Le film de tueur en série est devenu, au fil du temps, un genre à part entière, avec ses codes quasi-incontournables et ses clichés… évitables, tous attendus et appréhendés par les cinéphiles. Les adaptations de faits réels sont-elles à placer dans le haut du panier ? Pas forcément, ces dernières étant souvent très libres (cf. Massacre à la tronçonneuse), et les plus populaires serial killers du cinéma, des objets de pure fiction (Hannibal Lecter du Silence des agneaux, Patrick Bateman d’American Psycho, Michael Myers de Halloween). Les biographies fidèles, tels Henry, portrait of a serial killer ou encore l’australien Chopper, bien que très réussies, ne rivalisent pas avec un John Doe de Seven, et quand bien même elles seraient des succès : la plupart du temps, sauf cas particulier comme ceux du Zodiac de David Fincher et du sud-coréen Memories of murder, le succès d’un film du genre n’aura pas grand-chose à voir avec la réalité des faits relatés. Le présent article éludera l’influence possible sur le récit de l’histoire de Yoo Young-Chul, tueur en série sud-coréen et cannibale autoproclamé croupissant actuellement dans les geôles de son pays pour les meurtres d’une vingtaine de personnes, prostituées et riches propriétaires, commis entre 2003 et 2004. Mais même sans ce sacré Yoo, qui, en regardant The Chaser, aurait la bêtise de trouver un quelconque réconfort dans l’idée que "tout cela n’était que de la fiction" ?

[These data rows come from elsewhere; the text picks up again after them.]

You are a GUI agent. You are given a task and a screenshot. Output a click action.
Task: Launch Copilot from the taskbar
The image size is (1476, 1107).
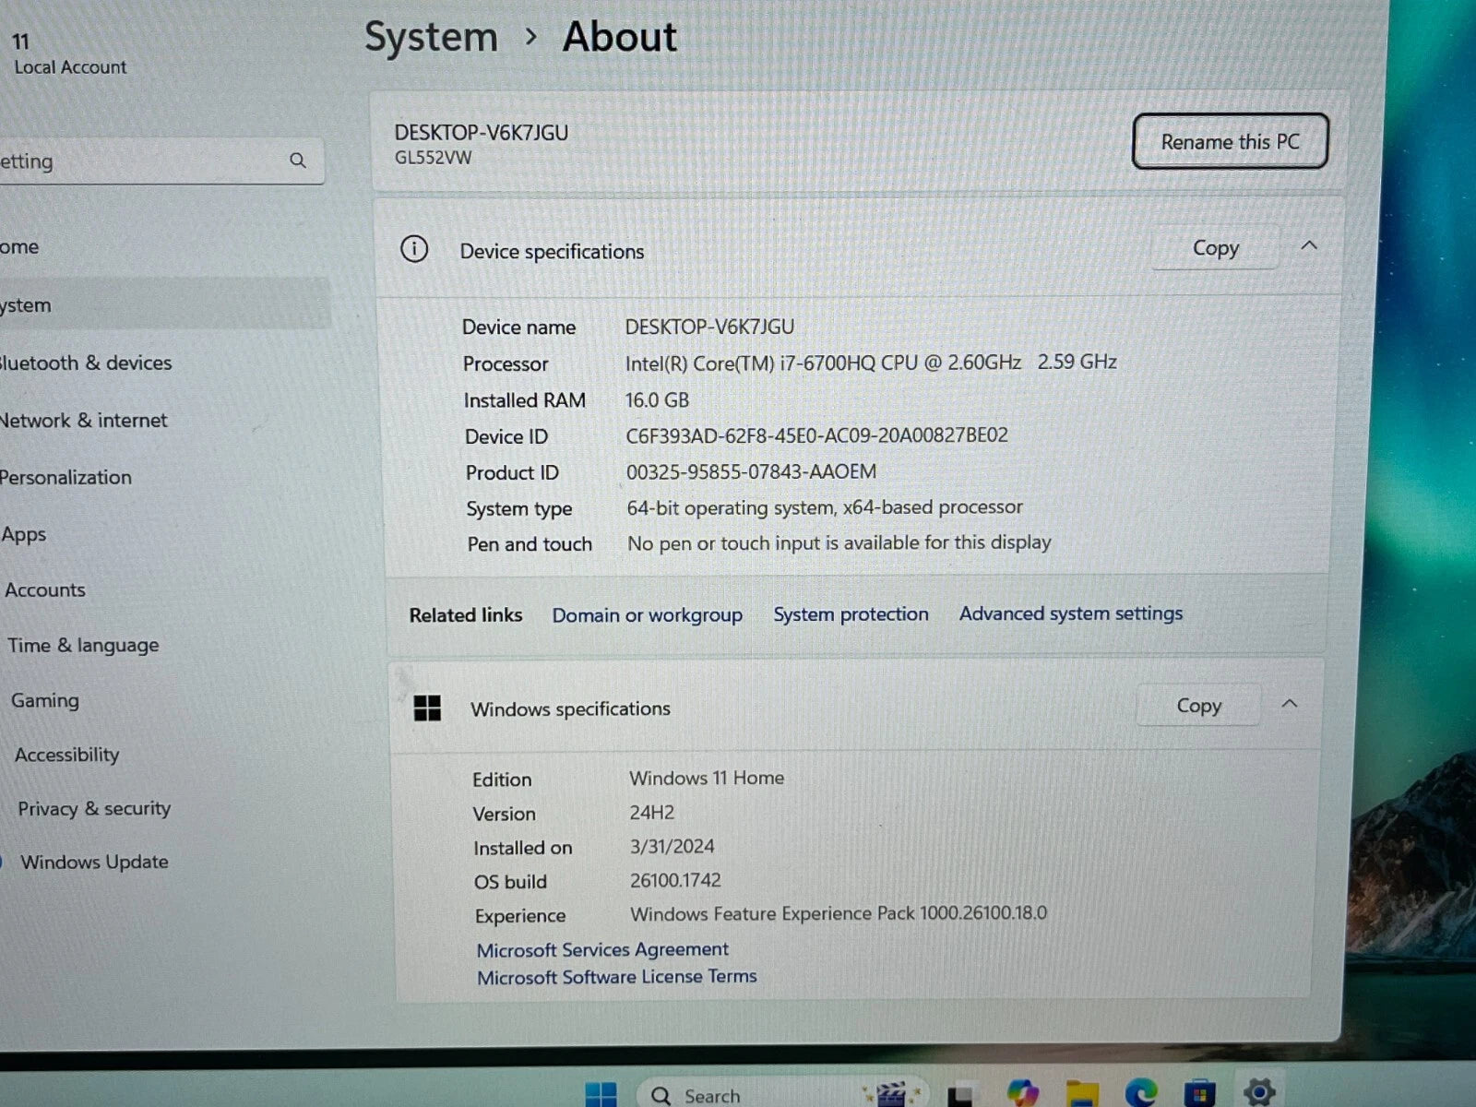coord(1022,1094)
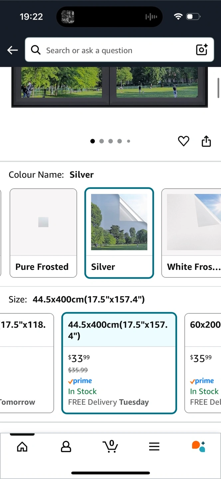This screenshot has width=221, height=479.
Task: Tap search magnifier icon
Action: [x=36, y=50]
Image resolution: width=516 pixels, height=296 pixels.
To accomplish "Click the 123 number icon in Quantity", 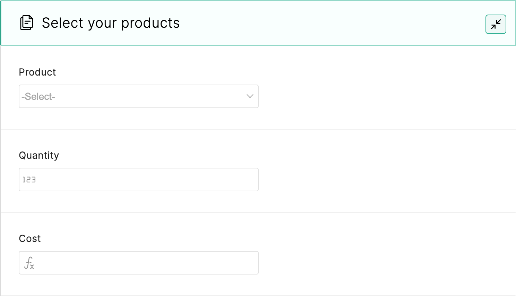I will point(29,180).
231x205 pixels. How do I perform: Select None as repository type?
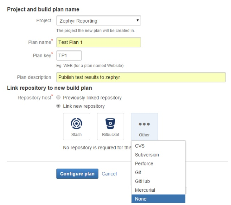coord(158,199)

Personne, car la notion même d’assassin imprenable, de grande faucheuse improvisée dans la civilité urbaine, suffit à faire peur. A la condition express de plonger l’action dans un décor auquel le spectateur s’identifiera. Bonne nouvelle : avec ses personnages cassés, sa gamine douloureusement crédible, ses couloirs narratifs rarement empruntés au cinéma, et sa fusion d’horreur balisée et d’apathie générale glaçante de réalisme, The Chaser scotche. Et à la fin, en dépit d’une bien malheureuse ficelle scénaristique, alourdit le spectateur d’un malaise imperturbable, que l’on n’aura pas ressenti depuis Memories of murder de Bon Joon-Ho, encore lui. Tiens, d’ailleurs, est-ce un hasard si le jeune réalisateur de The Chaser a été appelé "le nouveau Bong Joon-Ho" à la sortie du film ?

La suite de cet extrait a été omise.